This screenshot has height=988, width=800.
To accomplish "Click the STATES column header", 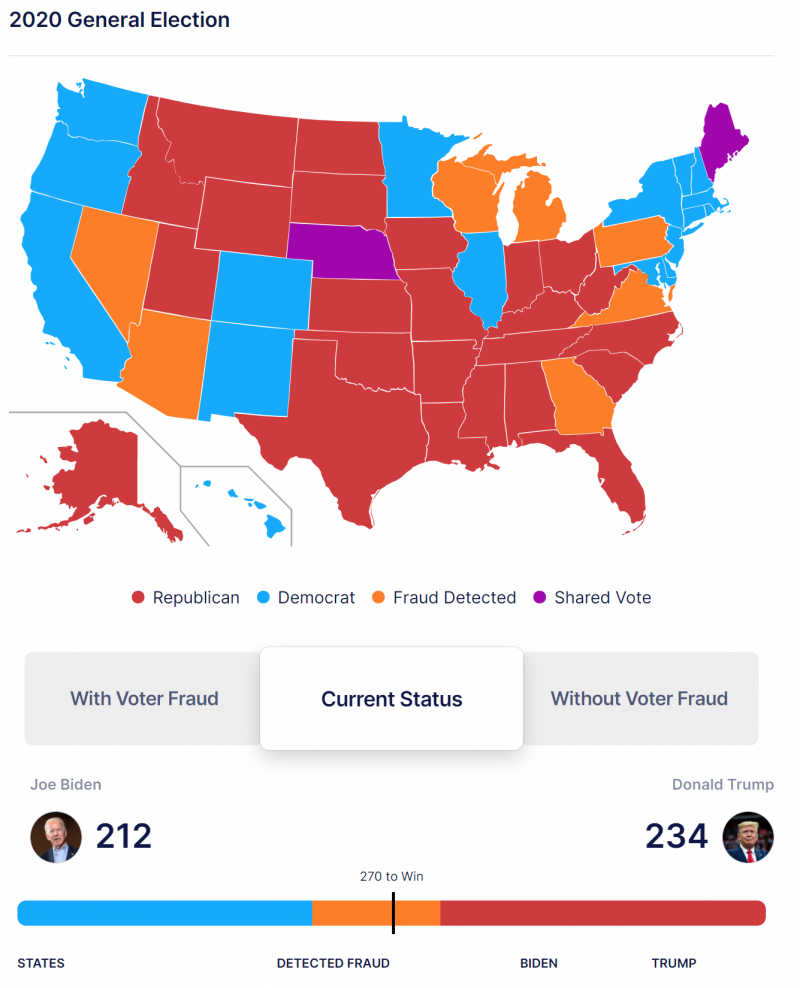I will point(41,964).
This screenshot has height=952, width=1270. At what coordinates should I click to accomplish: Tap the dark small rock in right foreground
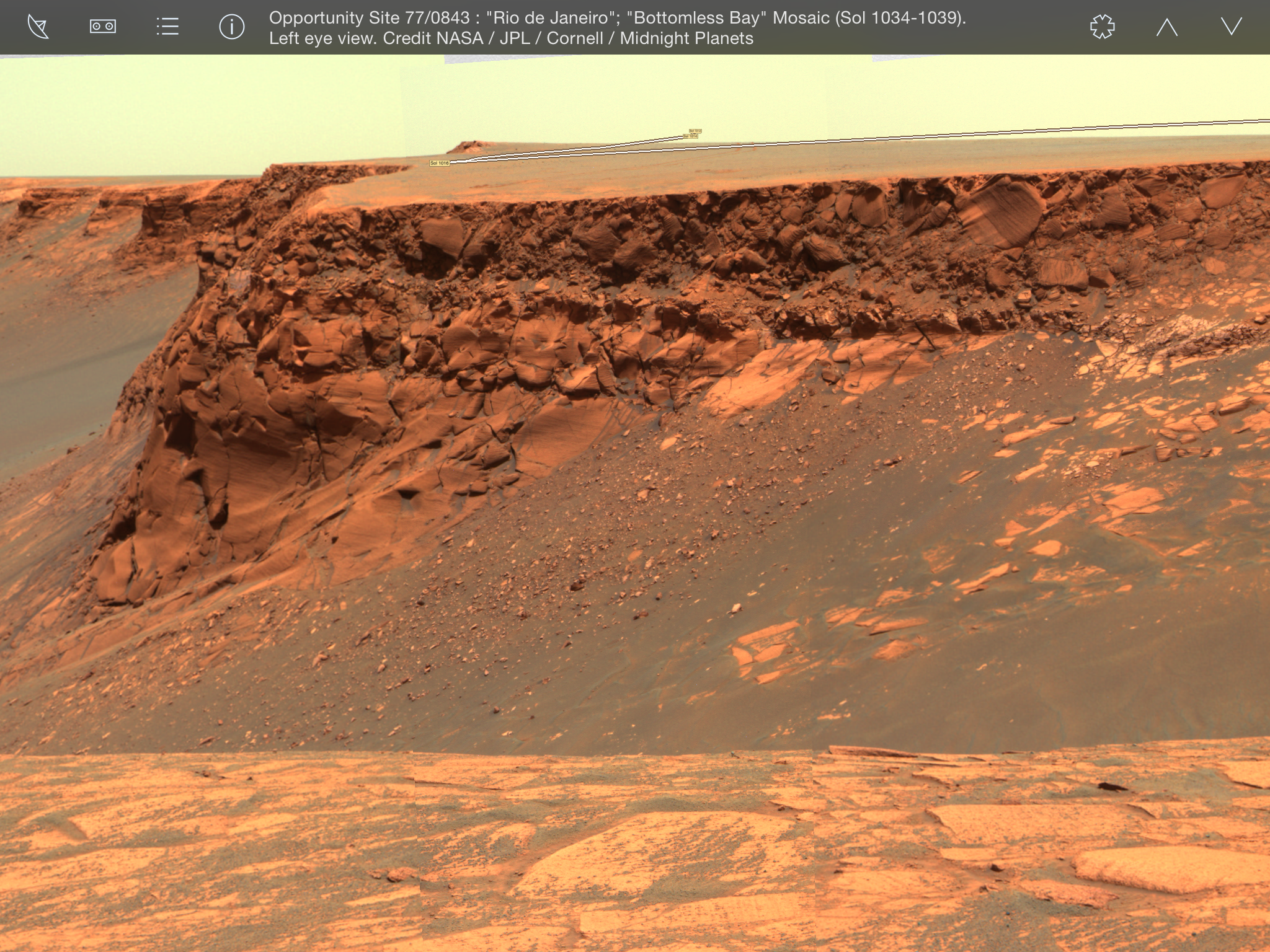(1111, 787)
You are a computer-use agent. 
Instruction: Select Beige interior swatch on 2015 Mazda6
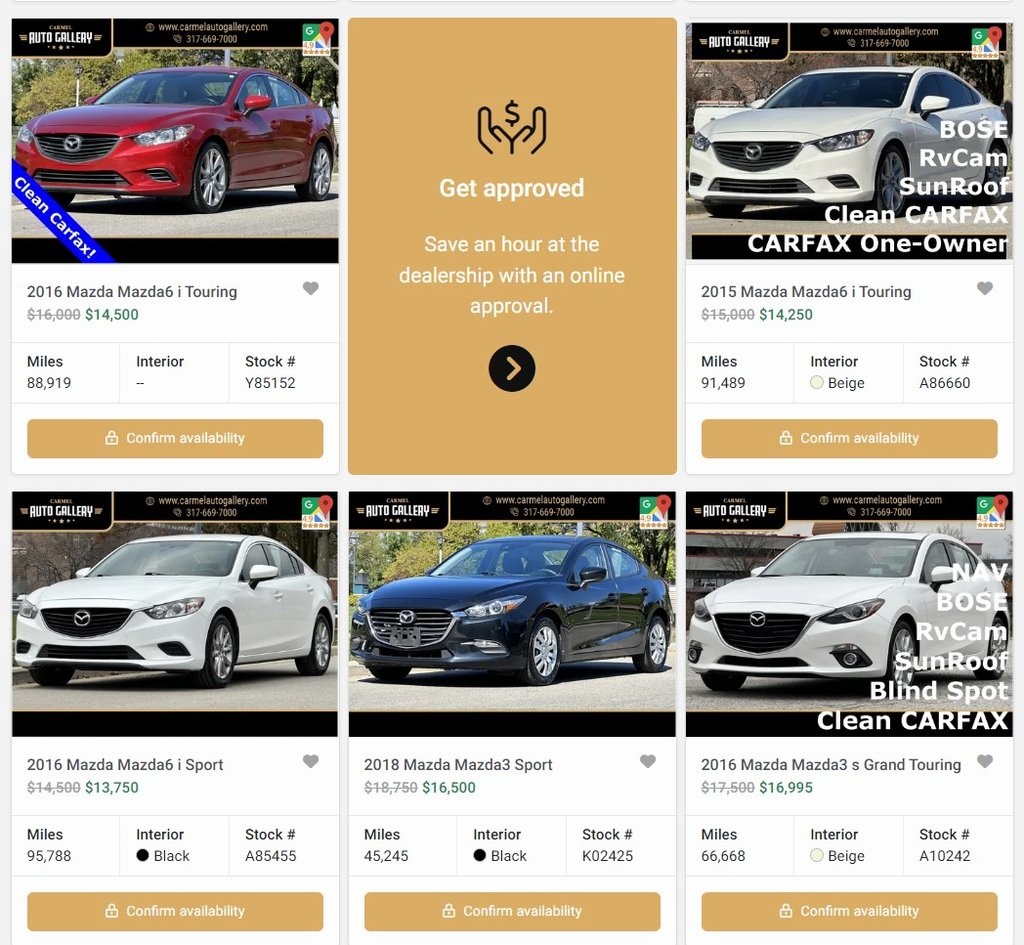point(816,383)
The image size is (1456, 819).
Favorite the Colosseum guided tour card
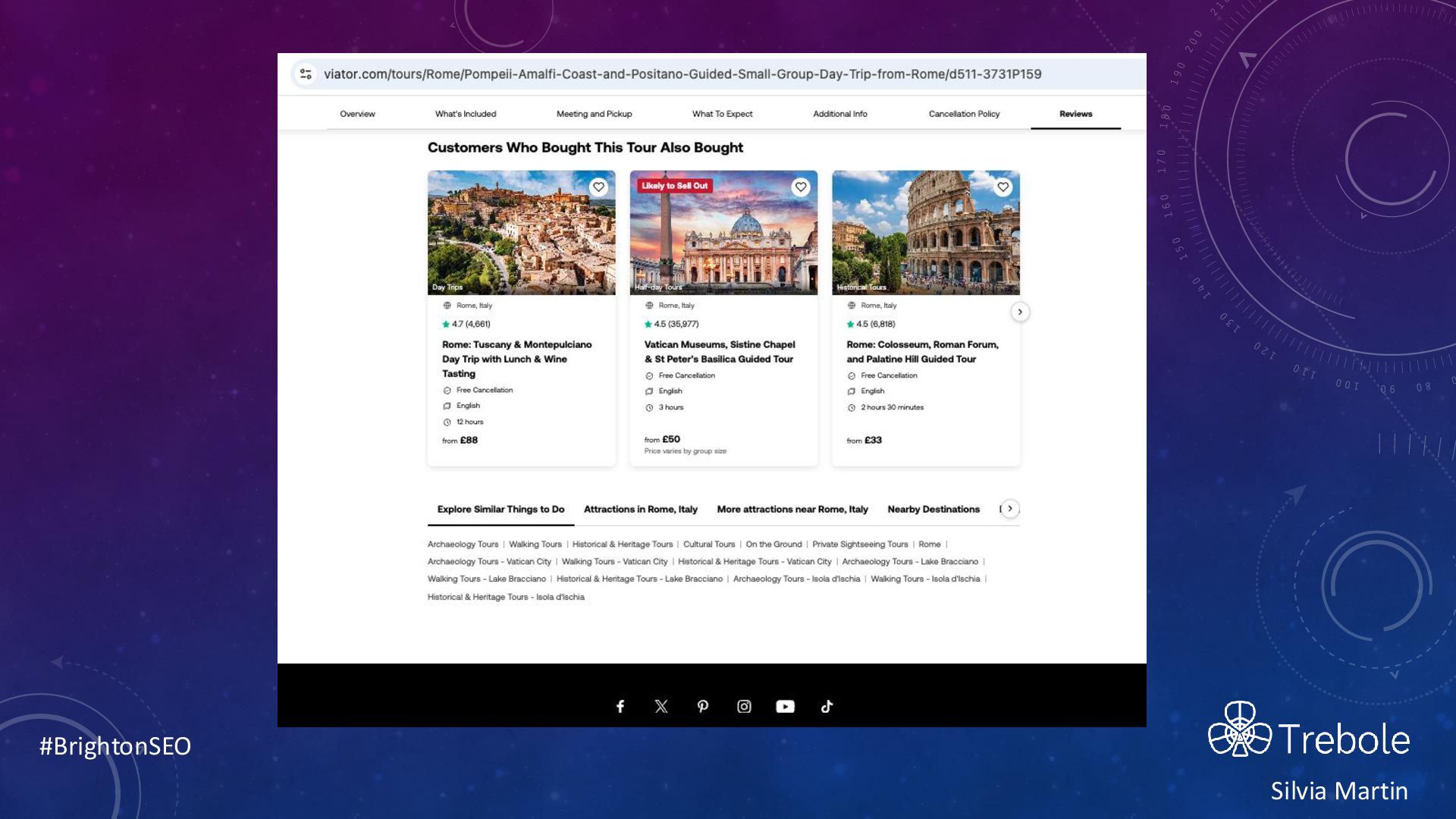pyautogui.click(x=1003, y=187)
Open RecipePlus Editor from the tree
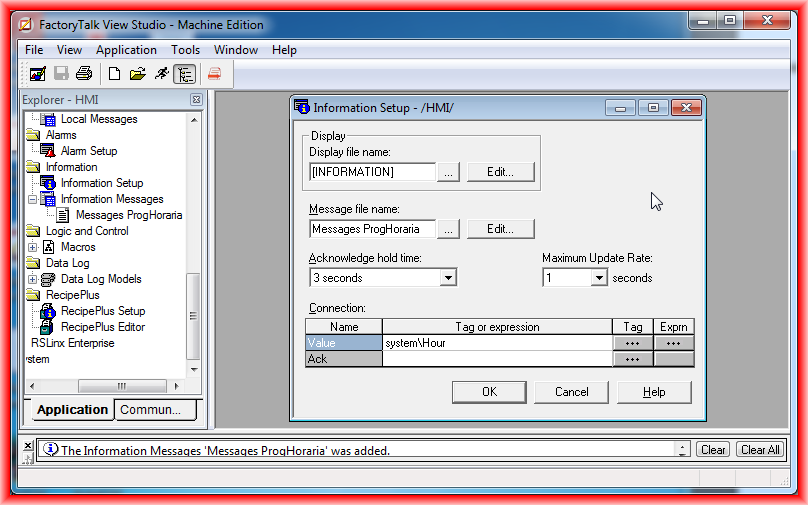This screenshot has width=808, height=505. point(102,327)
· · · · · · ·
**Goal:**
Reproduce the rows from the line with "This screenshot has height=952, width=1270." through the end of the rows, replacing "swatch" with "sample" and keeping everything else unchanged. Omit the pictures from your answer.

**Final answer:**
This screenshot has height=952, width=1270. At what coordinates should I click to accomplish: Tap the dark small rock in right foreground
(1111, 787)
You are a computer-use agent. 
Instruction: Select Beige interior sample on 2015 Mazda6
point(816,383)
The image size is (1456, 819).
Favorite the Colosseum guided tour card
pyautogui.click(x=1003, y=187)
Open RecipePlus Editor from the tree
This screenshot has width=808, height=505. point(102,327)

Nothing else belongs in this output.